» What the task asks
Select, from the data, each line where "will" occurs.

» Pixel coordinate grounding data
BEGIN

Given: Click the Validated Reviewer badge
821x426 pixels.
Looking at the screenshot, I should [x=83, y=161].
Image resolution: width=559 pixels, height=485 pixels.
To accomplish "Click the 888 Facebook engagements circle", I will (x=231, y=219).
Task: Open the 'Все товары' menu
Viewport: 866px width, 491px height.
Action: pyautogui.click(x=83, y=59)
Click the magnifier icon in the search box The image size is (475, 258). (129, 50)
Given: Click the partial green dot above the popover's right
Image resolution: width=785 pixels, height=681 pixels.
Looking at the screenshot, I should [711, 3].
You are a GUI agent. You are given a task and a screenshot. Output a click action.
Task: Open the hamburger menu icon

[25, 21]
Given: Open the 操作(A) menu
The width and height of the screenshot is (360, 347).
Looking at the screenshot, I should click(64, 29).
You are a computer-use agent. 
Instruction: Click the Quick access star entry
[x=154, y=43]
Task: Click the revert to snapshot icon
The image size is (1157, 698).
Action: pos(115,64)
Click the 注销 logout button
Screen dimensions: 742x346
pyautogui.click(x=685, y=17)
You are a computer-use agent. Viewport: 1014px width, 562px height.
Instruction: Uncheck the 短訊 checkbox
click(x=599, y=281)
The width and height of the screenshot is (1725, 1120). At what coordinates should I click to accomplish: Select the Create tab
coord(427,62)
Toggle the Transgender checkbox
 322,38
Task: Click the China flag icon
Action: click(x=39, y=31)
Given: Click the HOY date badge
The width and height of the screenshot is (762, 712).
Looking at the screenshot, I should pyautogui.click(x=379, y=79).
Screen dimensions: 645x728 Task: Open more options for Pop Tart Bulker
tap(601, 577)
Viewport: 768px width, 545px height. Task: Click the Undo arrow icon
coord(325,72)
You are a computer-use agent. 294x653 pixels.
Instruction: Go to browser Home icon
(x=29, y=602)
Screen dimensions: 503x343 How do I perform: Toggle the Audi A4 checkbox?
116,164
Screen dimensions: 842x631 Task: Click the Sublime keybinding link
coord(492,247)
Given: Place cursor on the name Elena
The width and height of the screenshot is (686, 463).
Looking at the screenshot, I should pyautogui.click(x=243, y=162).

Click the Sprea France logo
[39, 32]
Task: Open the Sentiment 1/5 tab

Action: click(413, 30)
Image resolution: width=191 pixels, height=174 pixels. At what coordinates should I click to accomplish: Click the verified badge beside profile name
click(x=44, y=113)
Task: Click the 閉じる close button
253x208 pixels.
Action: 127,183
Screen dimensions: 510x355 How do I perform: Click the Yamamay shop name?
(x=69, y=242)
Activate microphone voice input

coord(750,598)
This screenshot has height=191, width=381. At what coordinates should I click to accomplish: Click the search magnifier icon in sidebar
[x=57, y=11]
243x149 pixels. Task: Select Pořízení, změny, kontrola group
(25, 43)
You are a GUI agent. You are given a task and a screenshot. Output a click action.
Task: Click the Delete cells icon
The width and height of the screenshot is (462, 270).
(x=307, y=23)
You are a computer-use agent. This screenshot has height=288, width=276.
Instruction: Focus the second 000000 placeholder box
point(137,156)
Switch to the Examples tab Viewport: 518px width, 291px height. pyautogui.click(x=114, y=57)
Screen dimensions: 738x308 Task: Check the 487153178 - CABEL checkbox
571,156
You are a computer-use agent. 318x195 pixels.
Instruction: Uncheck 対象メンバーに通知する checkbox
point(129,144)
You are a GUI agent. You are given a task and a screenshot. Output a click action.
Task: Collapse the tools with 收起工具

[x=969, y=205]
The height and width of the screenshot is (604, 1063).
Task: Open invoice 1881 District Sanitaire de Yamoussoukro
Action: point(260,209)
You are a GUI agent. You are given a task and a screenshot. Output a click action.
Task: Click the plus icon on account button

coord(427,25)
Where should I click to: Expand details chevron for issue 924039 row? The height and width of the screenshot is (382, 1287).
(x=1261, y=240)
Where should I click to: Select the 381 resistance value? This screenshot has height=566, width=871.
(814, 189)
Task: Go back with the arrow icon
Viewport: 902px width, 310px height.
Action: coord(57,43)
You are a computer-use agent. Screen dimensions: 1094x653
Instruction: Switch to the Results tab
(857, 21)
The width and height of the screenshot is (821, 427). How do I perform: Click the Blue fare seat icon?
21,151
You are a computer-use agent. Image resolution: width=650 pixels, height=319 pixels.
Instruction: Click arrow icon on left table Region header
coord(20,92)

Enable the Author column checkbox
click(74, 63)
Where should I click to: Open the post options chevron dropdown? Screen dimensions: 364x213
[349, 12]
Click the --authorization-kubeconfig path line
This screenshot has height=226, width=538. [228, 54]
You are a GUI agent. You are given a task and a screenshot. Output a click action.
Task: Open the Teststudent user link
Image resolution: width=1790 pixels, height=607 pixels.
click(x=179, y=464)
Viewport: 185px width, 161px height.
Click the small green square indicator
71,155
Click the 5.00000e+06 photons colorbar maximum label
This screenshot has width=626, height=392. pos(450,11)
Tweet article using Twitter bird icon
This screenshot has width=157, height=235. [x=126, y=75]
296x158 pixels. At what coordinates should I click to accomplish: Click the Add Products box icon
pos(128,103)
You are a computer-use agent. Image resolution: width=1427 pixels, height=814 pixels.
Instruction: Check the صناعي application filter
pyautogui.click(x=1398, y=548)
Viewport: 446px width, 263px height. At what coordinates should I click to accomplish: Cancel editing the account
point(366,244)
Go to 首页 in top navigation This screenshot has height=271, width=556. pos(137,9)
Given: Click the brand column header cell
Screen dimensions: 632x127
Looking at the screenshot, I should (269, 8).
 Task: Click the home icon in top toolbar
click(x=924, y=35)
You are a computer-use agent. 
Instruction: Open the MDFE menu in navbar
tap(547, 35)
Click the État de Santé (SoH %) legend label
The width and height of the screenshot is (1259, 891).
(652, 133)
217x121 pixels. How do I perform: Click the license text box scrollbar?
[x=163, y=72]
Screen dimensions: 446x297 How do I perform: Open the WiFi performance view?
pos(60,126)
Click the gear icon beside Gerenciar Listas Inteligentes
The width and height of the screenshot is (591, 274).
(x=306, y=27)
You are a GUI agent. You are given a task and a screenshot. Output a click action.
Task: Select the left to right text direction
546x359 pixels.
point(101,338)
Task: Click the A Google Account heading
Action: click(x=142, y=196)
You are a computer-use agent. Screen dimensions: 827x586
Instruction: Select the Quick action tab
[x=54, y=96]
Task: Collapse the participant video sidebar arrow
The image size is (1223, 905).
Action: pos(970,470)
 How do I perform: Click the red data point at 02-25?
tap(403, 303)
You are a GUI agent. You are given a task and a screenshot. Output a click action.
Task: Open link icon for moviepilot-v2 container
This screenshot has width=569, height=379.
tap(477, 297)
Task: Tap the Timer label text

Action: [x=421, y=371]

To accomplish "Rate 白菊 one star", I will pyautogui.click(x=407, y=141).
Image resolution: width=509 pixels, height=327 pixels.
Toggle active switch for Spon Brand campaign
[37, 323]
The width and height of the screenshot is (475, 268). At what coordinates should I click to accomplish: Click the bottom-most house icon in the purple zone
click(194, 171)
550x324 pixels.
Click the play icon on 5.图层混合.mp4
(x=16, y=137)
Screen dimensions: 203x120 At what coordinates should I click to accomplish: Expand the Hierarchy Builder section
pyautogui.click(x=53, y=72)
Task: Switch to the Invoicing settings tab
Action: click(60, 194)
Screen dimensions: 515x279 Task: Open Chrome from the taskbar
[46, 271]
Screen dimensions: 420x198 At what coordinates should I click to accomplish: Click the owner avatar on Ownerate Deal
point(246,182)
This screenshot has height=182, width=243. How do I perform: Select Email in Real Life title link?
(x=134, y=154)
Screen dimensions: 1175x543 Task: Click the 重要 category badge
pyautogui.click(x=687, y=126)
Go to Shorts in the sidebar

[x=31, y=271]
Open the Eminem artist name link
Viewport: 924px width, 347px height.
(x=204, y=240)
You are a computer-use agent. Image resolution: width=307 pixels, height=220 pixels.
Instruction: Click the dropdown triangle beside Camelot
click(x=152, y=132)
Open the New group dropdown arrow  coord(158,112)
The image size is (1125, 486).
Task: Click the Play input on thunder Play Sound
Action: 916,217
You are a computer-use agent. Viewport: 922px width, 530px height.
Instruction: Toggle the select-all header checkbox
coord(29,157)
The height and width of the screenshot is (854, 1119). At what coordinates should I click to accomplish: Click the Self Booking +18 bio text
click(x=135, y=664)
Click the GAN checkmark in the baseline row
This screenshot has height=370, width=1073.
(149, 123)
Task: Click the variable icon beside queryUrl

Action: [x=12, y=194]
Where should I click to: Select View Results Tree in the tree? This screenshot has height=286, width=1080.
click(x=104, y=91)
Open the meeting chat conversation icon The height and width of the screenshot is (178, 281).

END

» Written solution
To accomplish "Click the 888 Facebook engagements circle", I will (x=231, y=219).
To accomplish "Rate 白菊 one star", I will pyautogui.click(x=407, y=141).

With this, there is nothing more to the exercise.